大阪桐蔭は2回も関東一の右翼手・成井の好捕もあり、得点できない。

関東一は3回、四球の高橋を一塁に置いて、5番・熊谷 俊乃介捕手(2年)が左翼席に2ランを放ち2点を追加する。試合後、熊谷は「自分は守備のことしか考えていなかったので」と、本塁打の質問に当惑気味だった。それでも米澤監督は、「見事だったと思います」と高く評価した。

4回、2死から大阪桐蔭の4番ラマル・ギーセン・ラタナヤケ内野手(2年)が三塁打を放ち、5番・吉野 颯真内野手(1年)がセンターに大きな当たり。関東一の俊足の中堅手・飛田が背走して好捕した。

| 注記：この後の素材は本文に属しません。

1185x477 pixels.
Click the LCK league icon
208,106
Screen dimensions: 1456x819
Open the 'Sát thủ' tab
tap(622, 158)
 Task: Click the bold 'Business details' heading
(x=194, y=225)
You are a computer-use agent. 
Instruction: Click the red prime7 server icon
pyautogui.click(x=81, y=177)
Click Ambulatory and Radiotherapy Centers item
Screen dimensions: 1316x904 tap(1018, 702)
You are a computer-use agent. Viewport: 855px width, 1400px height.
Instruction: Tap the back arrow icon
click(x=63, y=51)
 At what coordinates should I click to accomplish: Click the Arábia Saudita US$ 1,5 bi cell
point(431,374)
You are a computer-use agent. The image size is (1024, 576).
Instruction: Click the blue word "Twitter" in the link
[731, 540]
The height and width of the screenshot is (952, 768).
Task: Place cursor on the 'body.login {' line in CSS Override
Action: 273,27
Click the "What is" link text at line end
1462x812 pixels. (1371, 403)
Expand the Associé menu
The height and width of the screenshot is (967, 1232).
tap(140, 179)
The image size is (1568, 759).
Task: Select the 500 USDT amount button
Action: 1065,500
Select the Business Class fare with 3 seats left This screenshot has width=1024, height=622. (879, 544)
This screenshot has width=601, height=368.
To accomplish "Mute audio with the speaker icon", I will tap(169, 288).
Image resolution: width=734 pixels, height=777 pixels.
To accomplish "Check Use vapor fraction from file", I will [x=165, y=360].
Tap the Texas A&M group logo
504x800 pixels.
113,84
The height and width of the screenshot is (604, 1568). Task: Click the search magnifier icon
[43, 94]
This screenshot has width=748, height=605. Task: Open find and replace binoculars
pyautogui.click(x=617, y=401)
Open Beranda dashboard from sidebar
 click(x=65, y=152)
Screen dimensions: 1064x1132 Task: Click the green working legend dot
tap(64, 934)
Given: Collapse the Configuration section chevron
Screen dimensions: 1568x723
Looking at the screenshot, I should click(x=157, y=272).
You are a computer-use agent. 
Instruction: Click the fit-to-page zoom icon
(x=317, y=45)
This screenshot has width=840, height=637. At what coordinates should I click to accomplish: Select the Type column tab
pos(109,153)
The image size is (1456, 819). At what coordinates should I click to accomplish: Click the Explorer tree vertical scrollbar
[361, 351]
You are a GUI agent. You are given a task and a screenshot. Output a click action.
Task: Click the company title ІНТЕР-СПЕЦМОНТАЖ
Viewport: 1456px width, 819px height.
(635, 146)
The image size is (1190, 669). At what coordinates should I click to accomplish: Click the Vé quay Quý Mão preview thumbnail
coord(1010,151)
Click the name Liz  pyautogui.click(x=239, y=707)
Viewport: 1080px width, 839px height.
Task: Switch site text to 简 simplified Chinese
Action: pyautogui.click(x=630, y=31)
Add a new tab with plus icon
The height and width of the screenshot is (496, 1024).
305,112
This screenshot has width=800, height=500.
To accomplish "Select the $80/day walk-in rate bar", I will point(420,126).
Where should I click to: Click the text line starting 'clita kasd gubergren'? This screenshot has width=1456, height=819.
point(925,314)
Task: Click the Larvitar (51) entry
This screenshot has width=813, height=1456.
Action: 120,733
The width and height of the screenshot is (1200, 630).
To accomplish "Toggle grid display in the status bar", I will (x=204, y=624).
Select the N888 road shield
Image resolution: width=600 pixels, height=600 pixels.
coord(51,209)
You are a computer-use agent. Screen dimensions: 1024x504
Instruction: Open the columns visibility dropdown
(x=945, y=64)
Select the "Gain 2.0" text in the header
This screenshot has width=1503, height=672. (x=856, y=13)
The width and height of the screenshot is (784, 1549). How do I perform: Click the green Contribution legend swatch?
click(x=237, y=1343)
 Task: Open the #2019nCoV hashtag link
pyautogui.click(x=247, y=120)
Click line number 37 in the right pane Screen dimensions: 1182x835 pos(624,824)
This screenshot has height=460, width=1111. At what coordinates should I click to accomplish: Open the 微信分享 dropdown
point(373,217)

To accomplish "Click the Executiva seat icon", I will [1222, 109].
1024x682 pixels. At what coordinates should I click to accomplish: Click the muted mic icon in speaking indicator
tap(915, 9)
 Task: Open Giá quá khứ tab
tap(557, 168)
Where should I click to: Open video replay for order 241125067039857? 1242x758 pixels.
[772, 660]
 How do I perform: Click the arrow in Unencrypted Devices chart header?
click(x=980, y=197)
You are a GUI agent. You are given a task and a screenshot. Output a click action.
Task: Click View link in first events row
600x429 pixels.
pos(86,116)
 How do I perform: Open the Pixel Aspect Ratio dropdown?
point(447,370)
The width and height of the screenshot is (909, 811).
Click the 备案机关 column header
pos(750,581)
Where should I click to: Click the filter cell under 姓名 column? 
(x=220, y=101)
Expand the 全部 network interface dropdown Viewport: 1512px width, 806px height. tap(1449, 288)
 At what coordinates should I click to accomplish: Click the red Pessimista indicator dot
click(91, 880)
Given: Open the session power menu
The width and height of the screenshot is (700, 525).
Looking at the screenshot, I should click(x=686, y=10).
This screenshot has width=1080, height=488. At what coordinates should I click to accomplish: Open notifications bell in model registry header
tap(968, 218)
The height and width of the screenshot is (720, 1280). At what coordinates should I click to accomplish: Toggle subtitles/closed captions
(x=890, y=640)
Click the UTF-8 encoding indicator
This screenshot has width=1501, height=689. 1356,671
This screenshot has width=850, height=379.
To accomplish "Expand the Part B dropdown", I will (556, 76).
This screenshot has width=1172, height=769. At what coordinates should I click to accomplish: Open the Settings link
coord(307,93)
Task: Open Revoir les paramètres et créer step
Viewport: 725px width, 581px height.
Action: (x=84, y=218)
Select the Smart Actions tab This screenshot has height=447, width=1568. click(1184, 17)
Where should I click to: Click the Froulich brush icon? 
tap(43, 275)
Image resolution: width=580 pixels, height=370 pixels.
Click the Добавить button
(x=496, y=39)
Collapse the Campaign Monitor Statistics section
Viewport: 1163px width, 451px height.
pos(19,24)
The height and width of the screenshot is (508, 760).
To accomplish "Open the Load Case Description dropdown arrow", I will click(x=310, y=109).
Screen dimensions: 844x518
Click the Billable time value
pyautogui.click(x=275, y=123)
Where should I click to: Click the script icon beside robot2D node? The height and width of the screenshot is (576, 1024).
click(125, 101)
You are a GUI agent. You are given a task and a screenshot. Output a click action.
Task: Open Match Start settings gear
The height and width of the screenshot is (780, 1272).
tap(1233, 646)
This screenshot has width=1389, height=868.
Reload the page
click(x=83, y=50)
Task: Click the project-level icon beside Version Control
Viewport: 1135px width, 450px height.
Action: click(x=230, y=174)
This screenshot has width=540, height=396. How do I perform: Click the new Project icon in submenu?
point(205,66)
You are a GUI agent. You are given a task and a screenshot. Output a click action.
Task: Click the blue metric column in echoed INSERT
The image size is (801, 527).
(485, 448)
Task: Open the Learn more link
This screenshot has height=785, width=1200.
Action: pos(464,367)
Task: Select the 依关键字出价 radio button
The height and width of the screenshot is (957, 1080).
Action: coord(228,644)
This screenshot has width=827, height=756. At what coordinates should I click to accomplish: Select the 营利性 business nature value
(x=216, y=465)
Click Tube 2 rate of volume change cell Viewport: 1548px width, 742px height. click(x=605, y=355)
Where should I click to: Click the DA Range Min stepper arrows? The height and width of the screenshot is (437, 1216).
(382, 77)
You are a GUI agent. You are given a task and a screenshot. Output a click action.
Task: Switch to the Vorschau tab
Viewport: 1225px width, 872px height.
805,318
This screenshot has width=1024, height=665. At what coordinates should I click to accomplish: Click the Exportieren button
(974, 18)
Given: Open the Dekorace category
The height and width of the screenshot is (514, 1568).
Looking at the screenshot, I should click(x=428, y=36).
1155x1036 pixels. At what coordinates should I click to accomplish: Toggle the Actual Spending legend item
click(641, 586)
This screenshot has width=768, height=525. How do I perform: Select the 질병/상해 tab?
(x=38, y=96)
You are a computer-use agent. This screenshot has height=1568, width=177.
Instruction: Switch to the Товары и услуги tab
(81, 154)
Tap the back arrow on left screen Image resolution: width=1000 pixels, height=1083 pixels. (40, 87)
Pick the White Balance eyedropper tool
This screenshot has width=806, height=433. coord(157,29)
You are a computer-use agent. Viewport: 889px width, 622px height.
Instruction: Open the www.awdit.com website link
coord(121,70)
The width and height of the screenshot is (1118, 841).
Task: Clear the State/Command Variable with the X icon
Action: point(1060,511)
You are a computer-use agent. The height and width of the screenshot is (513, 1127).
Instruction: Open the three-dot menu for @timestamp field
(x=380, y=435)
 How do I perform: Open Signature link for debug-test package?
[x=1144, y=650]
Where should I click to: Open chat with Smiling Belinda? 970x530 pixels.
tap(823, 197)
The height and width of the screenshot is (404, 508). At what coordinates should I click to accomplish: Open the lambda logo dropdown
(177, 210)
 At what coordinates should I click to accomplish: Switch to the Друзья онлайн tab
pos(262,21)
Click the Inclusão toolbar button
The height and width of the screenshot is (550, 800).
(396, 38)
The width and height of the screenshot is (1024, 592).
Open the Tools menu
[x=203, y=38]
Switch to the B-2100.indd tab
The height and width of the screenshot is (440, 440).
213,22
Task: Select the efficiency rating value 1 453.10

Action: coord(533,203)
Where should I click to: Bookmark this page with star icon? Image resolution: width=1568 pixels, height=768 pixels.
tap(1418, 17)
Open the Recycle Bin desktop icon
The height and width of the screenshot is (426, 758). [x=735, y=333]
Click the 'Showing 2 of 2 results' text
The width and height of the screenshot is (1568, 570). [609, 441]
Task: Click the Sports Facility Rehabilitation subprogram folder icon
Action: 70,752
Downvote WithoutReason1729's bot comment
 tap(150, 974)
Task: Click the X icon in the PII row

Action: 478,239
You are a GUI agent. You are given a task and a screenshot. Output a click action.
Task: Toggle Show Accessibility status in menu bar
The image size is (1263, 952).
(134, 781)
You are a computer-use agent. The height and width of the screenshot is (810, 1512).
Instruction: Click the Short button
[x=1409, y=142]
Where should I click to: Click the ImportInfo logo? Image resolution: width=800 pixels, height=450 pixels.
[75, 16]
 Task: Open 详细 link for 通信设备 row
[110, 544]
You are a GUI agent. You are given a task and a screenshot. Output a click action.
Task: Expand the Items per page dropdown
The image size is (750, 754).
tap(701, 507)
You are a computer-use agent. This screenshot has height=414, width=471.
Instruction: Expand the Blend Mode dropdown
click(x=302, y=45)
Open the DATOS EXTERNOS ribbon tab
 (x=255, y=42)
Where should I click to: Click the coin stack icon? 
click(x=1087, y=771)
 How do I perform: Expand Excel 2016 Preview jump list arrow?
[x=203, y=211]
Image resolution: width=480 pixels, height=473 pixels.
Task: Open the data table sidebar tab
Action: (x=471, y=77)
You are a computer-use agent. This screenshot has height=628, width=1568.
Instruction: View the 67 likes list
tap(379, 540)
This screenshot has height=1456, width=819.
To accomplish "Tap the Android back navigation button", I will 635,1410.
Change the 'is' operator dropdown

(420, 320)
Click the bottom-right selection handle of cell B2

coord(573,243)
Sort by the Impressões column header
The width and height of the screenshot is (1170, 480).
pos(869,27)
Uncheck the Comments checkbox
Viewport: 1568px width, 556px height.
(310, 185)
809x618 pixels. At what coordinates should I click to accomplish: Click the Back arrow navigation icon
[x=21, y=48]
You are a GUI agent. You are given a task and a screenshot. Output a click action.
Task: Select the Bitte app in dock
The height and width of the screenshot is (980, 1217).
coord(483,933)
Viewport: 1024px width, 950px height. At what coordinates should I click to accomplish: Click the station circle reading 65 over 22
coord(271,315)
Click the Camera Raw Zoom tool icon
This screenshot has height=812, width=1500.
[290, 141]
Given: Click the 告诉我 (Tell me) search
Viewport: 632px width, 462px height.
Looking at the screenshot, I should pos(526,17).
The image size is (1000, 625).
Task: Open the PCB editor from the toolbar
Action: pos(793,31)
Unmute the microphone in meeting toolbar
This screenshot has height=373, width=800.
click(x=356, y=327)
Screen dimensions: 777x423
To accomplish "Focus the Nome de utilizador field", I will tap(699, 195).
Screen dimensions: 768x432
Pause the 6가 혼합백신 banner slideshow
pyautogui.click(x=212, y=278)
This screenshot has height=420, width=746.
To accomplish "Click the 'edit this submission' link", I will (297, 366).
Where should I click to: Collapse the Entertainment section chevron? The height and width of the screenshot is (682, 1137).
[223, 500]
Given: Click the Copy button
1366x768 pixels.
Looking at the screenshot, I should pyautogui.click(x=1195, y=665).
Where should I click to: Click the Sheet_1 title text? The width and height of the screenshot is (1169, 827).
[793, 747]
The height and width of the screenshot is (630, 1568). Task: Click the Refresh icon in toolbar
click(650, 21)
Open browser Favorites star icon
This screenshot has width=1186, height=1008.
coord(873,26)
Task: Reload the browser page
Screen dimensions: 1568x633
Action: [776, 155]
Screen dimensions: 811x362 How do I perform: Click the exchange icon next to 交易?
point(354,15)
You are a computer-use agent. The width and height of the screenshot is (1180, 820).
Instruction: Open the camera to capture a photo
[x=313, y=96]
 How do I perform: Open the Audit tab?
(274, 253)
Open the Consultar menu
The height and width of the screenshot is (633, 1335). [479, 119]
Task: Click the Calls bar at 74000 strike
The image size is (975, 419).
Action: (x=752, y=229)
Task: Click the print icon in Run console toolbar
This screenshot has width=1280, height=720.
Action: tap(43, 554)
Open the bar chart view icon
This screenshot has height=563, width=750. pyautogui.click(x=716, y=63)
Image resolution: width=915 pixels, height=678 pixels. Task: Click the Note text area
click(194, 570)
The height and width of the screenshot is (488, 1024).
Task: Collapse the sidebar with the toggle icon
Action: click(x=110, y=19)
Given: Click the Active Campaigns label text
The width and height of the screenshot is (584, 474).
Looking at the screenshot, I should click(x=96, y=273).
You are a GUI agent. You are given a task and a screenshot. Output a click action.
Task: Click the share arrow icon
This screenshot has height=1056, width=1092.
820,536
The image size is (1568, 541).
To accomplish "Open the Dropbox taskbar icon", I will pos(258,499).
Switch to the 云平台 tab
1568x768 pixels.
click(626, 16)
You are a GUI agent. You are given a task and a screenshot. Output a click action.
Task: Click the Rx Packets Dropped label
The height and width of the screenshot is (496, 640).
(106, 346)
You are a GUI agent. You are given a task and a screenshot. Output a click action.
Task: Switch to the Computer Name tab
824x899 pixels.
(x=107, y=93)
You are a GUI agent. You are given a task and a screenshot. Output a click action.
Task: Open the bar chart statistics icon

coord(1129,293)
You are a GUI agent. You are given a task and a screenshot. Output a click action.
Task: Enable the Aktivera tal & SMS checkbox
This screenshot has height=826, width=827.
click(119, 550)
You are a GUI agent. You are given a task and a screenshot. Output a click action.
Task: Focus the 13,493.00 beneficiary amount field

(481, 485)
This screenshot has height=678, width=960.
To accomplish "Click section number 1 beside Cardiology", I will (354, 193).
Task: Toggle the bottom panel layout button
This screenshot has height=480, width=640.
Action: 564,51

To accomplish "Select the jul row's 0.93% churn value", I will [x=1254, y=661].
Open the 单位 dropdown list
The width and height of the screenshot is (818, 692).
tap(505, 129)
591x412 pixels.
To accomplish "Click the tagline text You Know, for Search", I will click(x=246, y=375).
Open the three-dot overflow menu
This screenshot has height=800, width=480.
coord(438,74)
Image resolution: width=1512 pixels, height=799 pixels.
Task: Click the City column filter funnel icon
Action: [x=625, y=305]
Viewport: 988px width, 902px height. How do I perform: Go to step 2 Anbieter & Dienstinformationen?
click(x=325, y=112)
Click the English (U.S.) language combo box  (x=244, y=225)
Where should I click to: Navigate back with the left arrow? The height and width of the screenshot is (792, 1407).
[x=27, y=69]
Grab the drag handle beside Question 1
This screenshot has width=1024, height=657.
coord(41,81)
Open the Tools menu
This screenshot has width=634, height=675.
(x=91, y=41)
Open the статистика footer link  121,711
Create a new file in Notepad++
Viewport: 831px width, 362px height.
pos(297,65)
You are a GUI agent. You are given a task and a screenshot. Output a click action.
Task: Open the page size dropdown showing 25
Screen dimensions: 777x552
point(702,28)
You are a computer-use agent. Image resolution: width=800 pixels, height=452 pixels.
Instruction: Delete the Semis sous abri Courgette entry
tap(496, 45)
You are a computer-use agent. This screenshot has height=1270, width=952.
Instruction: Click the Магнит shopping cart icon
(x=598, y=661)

関東一は4回もこの回先頭の7番・市川が左前安打。8番・小島 想生内野手(2年)が送り市川が二塁に進んだところで、関東一は4回を無失点に抑えている9番の畠中に代打・堀江 泰祈捕手(2年)を送る。堀江は遊撃手への内野安打。さらに二塁走者の市川の飛び出しをみて遊撃手の賀川 陽日内野手(2年)は二塁に送球したが、これが暴投になり、市川が生還して関東一は1点を追加した。

畠中に代打を送ったため、5回から関東一は明治神宮大会から背番号1になった坂井 遼投手(2年)をマウンドに送る。坂井は5回を無失点に抑えたが、6回1死後、1番・境を四球で歩かせると、大阪桐蔭の猛攻が始まり、2番・吉田 翔輝外野手(2年)、3番・德丸 快晴外野手(2年)、4番・ラマルと3人続けて二塁打を放ち、3点を入れて追い上げる。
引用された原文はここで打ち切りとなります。